Del total, 4 casos (13,3%) fallecieron de forma precoz (8, 9, 24 y 25 días post-inserción). Todos se encontraban en afagia al momento de la instalación de la prótesis y uno de ellos presentaba una fístula esófago-traqueal. Dos enfermos evolucionaron con progresión del proceso infeccioso pulmonar que padecían previo a la inserción (neumonía por aspiración) y que fue finalmente la causa del deceso. El paciente con fístula esófago traqueal murió producto de una septicemia y el restante reingresó a los 25 días post inserción falleciendo de una falla multiorgánica de origen no precisado. La intubación esofágica, sin embargo, les permitió recuperar la alimentación por vía oral. Ningún paciente fue sometido a necropsia.
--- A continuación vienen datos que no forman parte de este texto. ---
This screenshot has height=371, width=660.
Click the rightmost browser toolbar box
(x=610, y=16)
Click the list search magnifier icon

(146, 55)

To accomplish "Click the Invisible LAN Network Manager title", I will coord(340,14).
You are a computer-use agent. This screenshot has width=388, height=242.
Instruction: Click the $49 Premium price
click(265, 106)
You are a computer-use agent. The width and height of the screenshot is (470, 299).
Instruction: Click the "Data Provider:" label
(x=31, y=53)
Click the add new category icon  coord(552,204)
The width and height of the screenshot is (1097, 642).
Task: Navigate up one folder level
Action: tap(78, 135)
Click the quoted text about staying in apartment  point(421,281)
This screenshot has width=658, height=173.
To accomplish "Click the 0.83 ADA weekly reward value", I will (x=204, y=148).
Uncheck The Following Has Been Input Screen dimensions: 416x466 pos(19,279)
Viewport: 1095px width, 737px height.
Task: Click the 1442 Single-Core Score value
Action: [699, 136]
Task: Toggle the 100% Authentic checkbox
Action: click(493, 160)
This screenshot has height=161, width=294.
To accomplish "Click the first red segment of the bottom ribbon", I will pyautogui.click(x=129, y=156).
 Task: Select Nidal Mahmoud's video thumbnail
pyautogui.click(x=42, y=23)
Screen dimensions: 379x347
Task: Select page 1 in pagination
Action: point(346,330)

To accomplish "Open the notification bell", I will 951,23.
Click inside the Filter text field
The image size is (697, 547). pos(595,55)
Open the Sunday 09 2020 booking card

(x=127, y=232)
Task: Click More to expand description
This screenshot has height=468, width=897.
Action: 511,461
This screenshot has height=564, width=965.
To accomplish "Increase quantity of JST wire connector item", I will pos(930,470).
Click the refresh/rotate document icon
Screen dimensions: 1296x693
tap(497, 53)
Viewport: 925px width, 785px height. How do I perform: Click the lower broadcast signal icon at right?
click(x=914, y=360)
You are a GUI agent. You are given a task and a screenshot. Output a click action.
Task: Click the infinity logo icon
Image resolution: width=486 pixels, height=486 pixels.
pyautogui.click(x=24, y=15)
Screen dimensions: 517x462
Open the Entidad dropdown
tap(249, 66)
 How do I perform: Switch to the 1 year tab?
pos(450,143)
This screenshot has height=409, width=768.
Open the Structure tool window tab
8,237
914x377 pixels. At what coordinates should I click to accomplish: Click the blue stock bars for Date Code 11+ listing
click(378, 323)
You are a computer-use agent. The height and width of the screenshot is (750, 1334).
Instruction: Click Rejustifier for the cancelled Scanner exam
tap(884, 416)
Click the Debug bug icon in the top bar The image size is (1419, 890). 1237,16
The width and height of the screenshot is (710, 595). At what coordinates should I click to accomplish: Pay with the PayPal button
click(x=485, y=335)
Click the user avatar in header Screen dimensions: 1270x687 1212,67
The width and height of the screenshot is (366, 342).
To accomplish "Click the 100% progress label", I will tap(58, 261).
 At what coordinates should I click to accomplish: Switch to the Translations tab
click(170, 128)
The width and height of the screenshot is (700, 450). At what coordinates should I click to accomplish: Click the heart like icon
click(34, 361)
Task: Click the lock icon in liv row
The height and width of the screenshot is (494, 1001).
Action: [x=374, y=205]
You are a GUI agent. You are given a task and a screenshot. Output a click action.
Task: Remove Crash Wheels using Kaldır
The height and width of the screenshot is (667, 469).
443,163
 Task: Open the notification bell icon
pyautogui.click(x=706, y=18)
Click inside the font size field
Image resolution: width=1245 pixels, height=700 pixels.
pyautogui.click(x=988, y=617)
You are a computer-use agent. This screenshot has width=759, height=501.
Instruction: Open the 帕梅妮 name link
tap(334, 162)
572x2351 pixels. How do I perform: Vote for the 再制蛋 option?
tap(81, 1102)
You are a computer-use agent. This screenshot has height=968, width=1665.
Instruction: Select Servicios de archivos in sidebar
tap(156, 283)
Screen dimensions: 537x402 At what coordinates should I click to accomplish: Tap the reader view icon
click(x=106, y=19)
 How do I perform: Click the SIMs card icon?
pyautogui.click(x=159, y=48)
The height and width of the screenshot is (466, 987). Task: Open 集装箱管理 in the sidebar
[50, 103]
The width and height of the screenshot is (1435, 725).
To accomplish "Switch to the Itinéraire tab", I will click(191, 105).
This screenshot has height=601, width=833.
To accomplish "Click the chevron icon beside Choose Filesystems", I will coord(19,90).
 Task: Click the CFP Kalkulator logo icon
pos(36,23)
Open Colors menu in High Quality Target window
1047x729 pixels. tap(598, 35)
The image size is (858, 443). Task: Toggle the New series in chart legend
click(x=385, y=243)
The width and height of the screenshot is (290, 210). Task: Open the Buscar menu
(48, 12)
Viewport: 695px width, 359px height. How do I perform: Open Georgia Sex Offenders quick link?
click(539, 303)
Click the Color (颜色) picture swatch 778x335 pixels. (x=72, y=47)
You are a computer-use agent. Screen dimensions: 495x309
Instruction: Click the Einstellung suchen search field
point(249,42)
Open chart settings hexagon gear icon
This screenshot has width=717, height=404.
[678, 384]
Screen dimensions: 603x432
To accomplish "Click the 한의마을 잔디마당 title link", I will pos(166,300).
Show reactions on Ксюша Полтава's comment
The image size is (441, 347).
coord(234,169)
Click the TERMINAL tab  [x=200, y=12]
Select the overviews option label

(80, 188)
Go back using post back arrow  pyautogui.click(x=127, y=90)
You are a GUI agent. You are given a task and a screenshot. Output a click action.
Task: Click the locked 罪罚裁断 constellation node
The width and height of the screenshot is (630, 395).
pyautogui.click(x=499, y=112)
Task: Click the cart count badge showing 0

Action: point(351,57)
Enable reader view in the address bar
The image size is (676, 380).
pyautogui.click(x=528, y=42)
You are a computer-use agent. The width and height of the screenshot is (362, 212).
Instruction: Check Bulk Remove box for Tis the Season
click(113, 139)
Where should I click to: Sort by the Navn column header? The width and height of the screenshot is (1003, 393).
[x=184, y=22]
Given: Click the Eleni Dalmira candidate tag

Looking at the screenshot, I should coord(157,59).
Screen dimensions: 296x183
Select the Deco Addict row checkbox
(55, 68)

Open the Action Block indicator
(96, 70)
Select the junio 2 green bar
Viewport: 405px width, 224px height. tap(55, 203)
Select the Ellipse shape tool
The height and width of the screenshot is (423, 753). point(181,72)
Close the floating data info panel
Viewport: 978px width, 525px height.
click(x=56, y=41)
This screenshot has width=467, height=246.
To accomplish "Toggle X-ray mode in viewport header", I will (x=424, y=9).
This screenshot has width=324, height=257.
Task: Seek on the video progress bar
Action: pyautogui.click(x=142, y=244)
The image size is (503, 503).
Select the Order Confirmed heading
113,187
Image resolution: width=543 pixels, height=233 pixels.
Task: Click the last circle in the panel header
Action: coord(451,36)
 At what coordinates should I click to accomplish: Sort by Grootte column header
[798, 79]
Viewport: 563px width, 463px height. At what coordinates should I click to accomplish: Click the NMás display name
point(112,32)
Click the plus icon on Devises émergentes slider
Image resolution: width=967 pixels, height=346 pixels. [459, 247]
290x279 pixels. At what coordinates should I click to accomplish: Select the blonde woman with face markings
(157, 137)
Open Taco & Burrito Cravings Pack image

De los 26 pacientes que sobrevivieron más de un mes, en 14 (53,8%) se presentaron 15 complicaciones tardías (Tabla 5). La reaparición tardía de la disfagia (n = 11) se debió en 4 casos (36,4%), a la fractura total o parcial de la prótesis, en 3 de los cuales fue necesario insertar un segundo stent (Figuras 4 y 5). En 3 pacientes (11,5%) ésta fue secundaria a una hiperplasia epitelial (Figura 6), la que fue solucionada con dilataciones en 2 de ellos y en el restante mediante la inserción de una segunda prótesis. En 2 enfermos (7,7%) el crecimiento del tumor obstruyó total o parcialmente el extremo proximal del stent (Figura 7), uno de estos requirió de una segunda prótesis (Figura 8). Hubo 1 paciente (3,8%) con migración de la prótesis hacia el estómago y 1 caso (3,8%), en el que no se logró identificar una causa obstructiva que justificara la disfagia.

Tabla 5. Evolución tardía

Figura 5. Fractura de prótesis. 2° stent.


Figura 6. Hiperplasia epitelial ocasionando recidiva de la disfagia 6 meses post inserción.


Figura 7. Sobrecrecimiento tumoral cubriendo el extremo proximal de la prótesis ocasionando recidiva tardía de la disfagia.


Figura 8. Inserción de prótesis adicional para solucionar la disfagia en un paciente con sobrecrecimiento tumoral.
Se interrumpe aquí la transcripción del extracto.